The arbitrability of PAGA claims is a question that was “left open by the California Supreme Court’s decision in Iskanian.” (See “The Arbitrability of Claims Arising Under PAGA” by Mary-Christine Sungaila & Marco Pulido, Law 360 (Mar. 16, 2018).) This question has since escaped a uniform answer from the state and federal appellate courts: The “Ninth Circuit, in several unpublished decisions, has held that parties may agree to arbitrate, but not completely waive the right to bring, a representative PAGA claim,” while at “least one unpublished Ninth Circuit decision and several from the California courts of appeal have taken a broader view of Iskanian, concluding that certain PAGA claims are not subject to arbitration.”

The California Supreme Court has agreed to hear two PAGA cases that could fill in some of the gaps from Iskanian: (1) Kim v. Reins International California, 18 Cal. App. 5th 1052 (Cal. Ct. App. 2017), review granted March 28, 2018, S246911; and (2) Lawson v. ZB N.A., 18 Cal. App. 5th 705 (Cal. Ct. App. 2017), review granted March 21, 2018, S246711. Kim concerns an issue of statutory interpretation: whether, under the PAGA statute, an employee is an “aggrieved employee” and has standing to pursue a representative PAGA claim after settling his individual claims against the employer.

In Lawson, the court has agreed to decide whether the FAA compels arbitration of a representative PAGA action seeking individualized lost wages as civil penalties under California Labor Code Section 558. On this question, Lawson expressly parted ways with another recent state appellate decision: Esparza v.
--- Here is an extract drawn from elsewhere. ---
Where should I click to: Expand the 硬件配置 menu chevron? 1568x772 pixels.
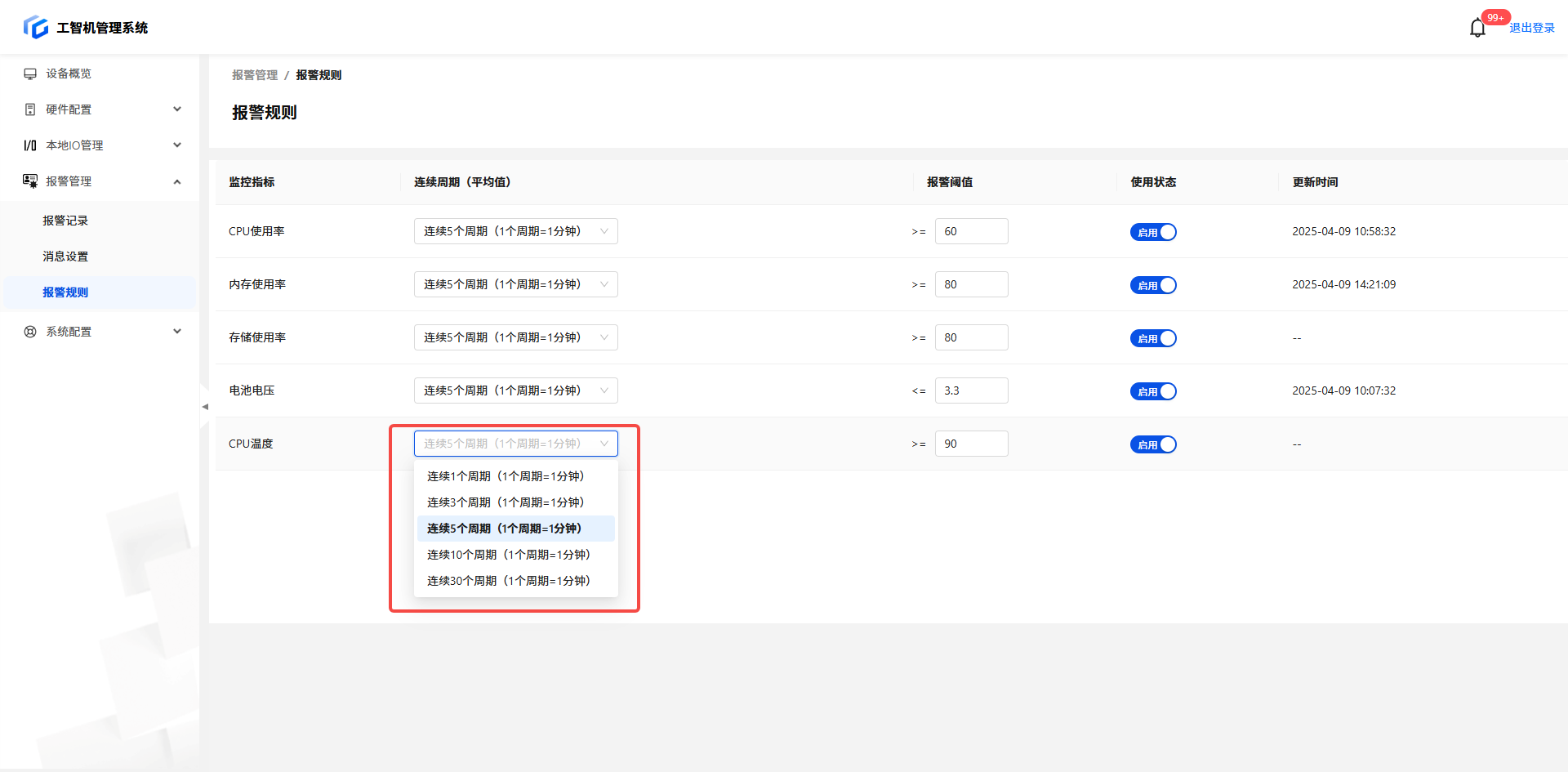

KS Industries L.P., 13 Cal. App. 5th 1228, 1236 (Cal. Ct. App. 2017) (holding that an employee’s recovery of unpaid wages under “Section 558 is, for purposes of the Federal Arbitration Act, a private dispute arising out of his employment contract with” an employer and therefore arbitrable).

Epic may limit how far the California Supreme Court may be able to go in deciding Lawson. The California Court of Appeal concluded that “an individual employee’s prior arbitration agreement is no impediment to the employee’s right to bring a distinct civil enforcement action under the PAGA.” But, in Epic, the U.S. Supreme Court held that the FAA’s “saving clause” (which permits courts to refuse to enforce arbitration agreements “upon such grounds as exist at law or in equity for the revocation of any contract”) does not render an arbitration agreement unenforceable where there is no “suggestion” that “arbitration agreements were extracted, say, by an act of fraud or duress or in some other unconscionable way that would render any contract unenforceable.”

Lawson is not grounded in a defense that would render “any contract” unenforceable under California state law, and therefore the Supreme Court’s recent Epic decision forecloses the FAA’s “saving clause” from being relied upon as a ground for either affirming the Lawson decision or holding that representative PAGA claims are categorically inarbitrable.

Indeed, although PAGA is a relatively new statutory scheme that deputizes private individuals to enforce the collection of civil penalties, Epic cautions that, “just as judicial antagonism toward arbitration before” the FAA’s “enactment manifested itself in a great variety of devices and formulas declaring arbitration against public policy,” courts “must be alert to new devices and formulas that would achieve much the same result today.” Consistent with the FAA, courts should therefore adopt a unified approach to the arbitrability of representative PAGA claims and permit such claims to be arbitrated, so long as they have not been waived altogether.

Mary-Christine Sungaila is an appellate partner at Haynes and Boone. Alex Stevens and Marco A. Pulido are associates at the firm. Sungaila and Stevens authored an amicus brief on behalf of the International Association of Defense Counsel in Epic Systems v. Lewis, referenced in this article.